Talks on the Belarusian nuclear plant and other business

  • 2010-05-05
  • By Rokas M. Tracevskis

VILNIUS - On April 30, Belarusian Prime Minister Sergei Sidorsky arrived in Vilnius to meet his Lithuanian counterpart, Andrius Kubilius. One of the main issues to discuss was the Belarusian plan to build a nuclear plant near the Belarusian town of Ostrovets. The Belarusian power station, which probably will be equipped with Russian-made reactors, is expected to start work in 2016. The Belarusian plant will be situated 20 kilometers from the Lithuanian border and 55 kilometers from Vilnius. In case of some accident in the plant, Vilnius would have to be evacuated. Earlier, the Belarusian plant’s construction provoked protests from former Lithuanian President Valdas Adamkus who, from the early 1970s to the late 1990s, worked at the U. S. Environmental Protection Agency and is highly concerned about the environmental issues. The Lithuanian and Belarusian environmentalists also protested against the construction of the plant.

Sidorsky, speaking near the doors of Narutis Hotel in Vilnius in a joint conference with Kubilius, tried to disperse fears of the environmentalists. “We suffered from the Chernobyl catastrophe in 1986 more than any other country and the safety of our nuclear plant is our main condition for potential competitors seeking to build the plant,” Sidorsky said, promising to consult with Lithuania on its environmental aspects.

“We can help with advice on creation of a regulatory institution to supervise the Belarusian nuclear plant. It is more difficult to create such an institution than to construct the plant itself,” Kubilius said.
Recently, Belarusian President Alexander Lukashenko signed a deal with Venezuelan President Hugo Chavez about supplies of Venezuela’s oil to Belarus. Such a deal slightly reduces Belarusian dependence from Russian supplies. Both prime ministers discussed the possibility to transport such oil via the Klaipeda oil terminal, though Belarus is considering Ukraine’s ports for such imports as well. “It is possible, technically, to receive Venezuelan oil and later pump it to tank-cars,” Kubilius said about a possible railway route via Lithuania.

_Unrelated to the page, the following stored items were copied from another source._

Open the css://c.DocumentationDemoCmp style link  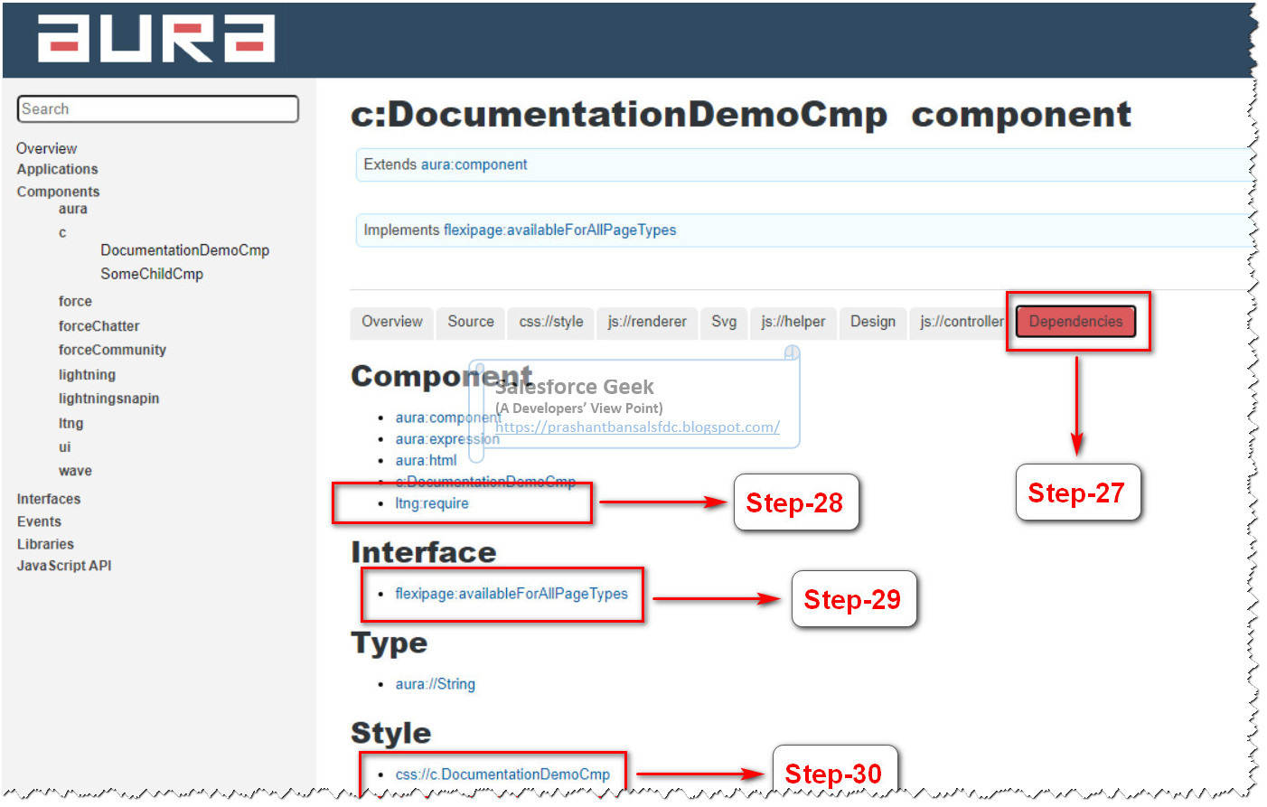504,774
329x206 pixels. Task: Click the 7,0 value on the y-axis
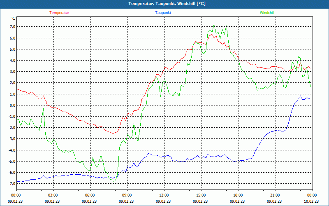12,27
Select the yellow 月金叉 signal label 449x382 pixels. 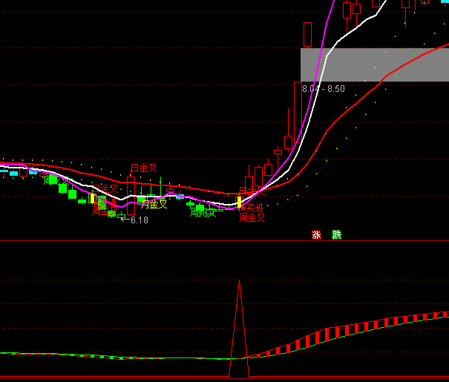coord(154,204)
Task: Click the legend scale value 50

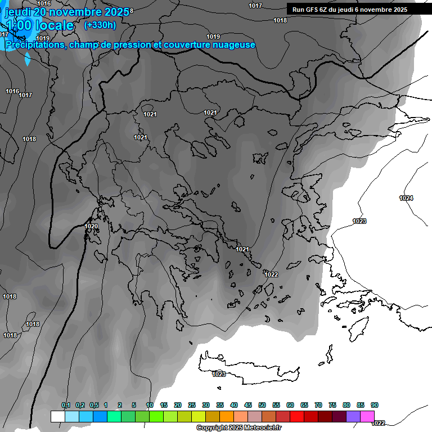Action: [262, 405]
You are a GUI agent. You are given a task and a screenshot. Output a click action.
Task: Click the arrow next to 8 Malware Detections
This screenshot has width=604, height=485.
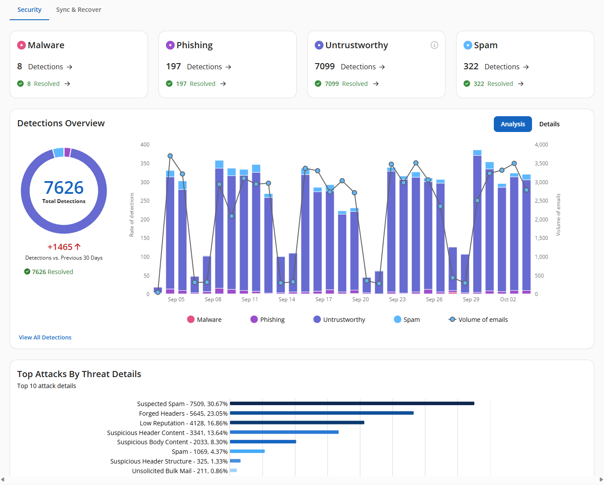click(x=69, y=67)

Sidorsky also said that Belarus would be interested in taking part in construction of a terminal for liquefied gas in Klaipeda. Both sides also spoke positively about the idea of building a Vilnius-Minsk high-speed railway route with possible EU co-financing. Sidorsky urged Lithuanian companies, which are exporting food to Russia, to use transit routes via Belarus, not Latvia, promising to improve the slow work of Belarusian customs’ officials.